Thanks for your time and input.


----------



## CjCichlid (Sep 14, 2005)

The scientific name for a Jag is Parachromis managuensis. They are a Central American species, not a South American. They can easily surpass 12in with males reaching 16+. No school of smaller fish will be able to coexist with a mature Jag as they are a predatory species and will eventually eat them. If your really wanting a Jag, a solo fish will eventually need a 75gal to itself, with a 6ft tank being ideal for a pair.


----------



## fishguy101 (Nov 21, 2013)

well back to the drawing board, maybe ill just go with a smaller tank 30-40gals? looking to have a "king of the tank" then a small school of something.


----------



## CjCichlid (Sep 14, 2005)

No reason to go smaller, a 75gal has a great footprint that allows you quite an array of stocking options. When you say a "small school" are you referring to something like a school of Tetra species.. or another species of cichlid?


----------



## fishguy101 (Nov 21, 2013)

something like barbs


----------



## FedEXguy (Feb 24, 2005)

You could get a Herichthys carpintis (green texas.) Add a school of Colombian tetras (a new, personal, favorite of mine...pics don't do justice, IMO.) Add some small catfish for a bottom dweller, like pepper corydoras, and you're done!
Disclaimer: I've never kept a texas, but I see this type of tank often, so it should work but the texas may eat the tetras if his mouth ever outsizes their body height.


----------



## MikeDintheHouse (Nov 25, 2013)

Cj has no idea what he is talking about do you know long it actually takes for that fish to grow to that size and the chances of it actually being that size its all if's and but's dont worry about what he has to say bud if you want one get it and you could put some silver dollars in there with it as they get about 4-5in (6 max rare) and honestly just get a good filter and you will be set all fish are DIFFERENT not all are as hostile as you think *** had angels with oscars before in a 50 and did just fine


----------



## CjCichlid (Sep 14, 2005)

Hah.. yes.
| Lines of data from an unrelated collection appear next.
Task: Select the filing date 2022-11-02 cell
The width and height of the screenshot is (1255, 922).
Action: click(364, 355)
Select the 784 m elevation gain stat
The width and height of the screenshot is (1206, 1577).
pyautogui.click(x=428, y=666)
I indeed have no idea what I am talking about. :roll:

Strong words coming from someone who's never met me.. has been a member on this forum for what looks to be less than 4 hours.. and clearly doesn't know how to use punctuation when attempting to develop a sentence. =D>


----------



## FedEXguy (Feb 24, 2005)

MikeDintheHouse said:


> Cj has no idea what he is talking about do you know long it actually takes for that fish to grow to that size and the chances of it actually being that size its all if's and but's dont worry about what he has to say bud if you want one get it and you could put some silver dollars in there with it as they get about 4-5in (6 max rare) and honestly just get a good filter and you will be set all fish are DIFFERENT not all are as hostile as you think I've had angels with oscars before in a 50 and did just fine


This is not good advice. It doesn't set OP up for success long term. Every fish fits in a container that is larger than it. Doesn't mean it should live its life in that container, though. This is the same kind of thought process that leads people in high-rise single-bedroom apartments to get large dogs. Because they want a puppy. Who cares if it doesn't work out long-term, they'll just "donate" it to a shelter if things don't work out.


----------



## MikeDintheHouse (Nov 25, 2013)

So a full grown jaguar doesnt fit in a 75g tank happily who are you animal patrol for fish it will be fine it has about 5 feet to swim calm down kid


----------



## FedEXguy (Feb 24, 2005)

MikeDintheHouse said:


> So a full grown jaguar doesnt fit in a 75g tank happily who are you animal patrol for fish it will be fine it has about 5 feet to swim calm down kid


 Good thing 75s are 4 feet long...oh, you didn't know? Nice.


----------



## MikeDintheHouse (Nov 25, 2013)

All of them arent 4 feet long?Oh kthx try again you obviously dont know anything it also has more room to swim in width


----------



## FedEXguy (Feb 24, 2005)

The longs are 18" deep and only 13" tall.


----------



## CjCichlid (Sep 14, 2005)

opcorn:


----------



## fishguy101 (Nov 21, 2013)

How large of a tank does a green texs need 55 or 75g


----------



## FedEXguy (Feb 24, 2005)

I would choose a 75g, but a 55g would work, too. I just personally find 55s hard to aquascape, since they aren't that deep.


----------



## rgr4475 (Mar 19, 2008)

MikeDintheHouse said:


> Cj has no idea what he is talking about do you know long it actually takes for that fish to grow to that size and the chances of it actually being that size its all if's and but's dont worry about what he has to say bud if you want one get it and you could put some silver dollars in there with it as they get about 4-5in (6 max rare) and honestly just get a good filter and you will be set all fish are DIFFERENT not all are as hostile as you think I've had angels with oscars before in a 50 and did just fine


It's fine to have a difference in a opinion but do so respectfully. Please do not come in here on your second day and start insulting other members and insinuate they have no idea what they are talking about based on one sentence you may disagree with.


----------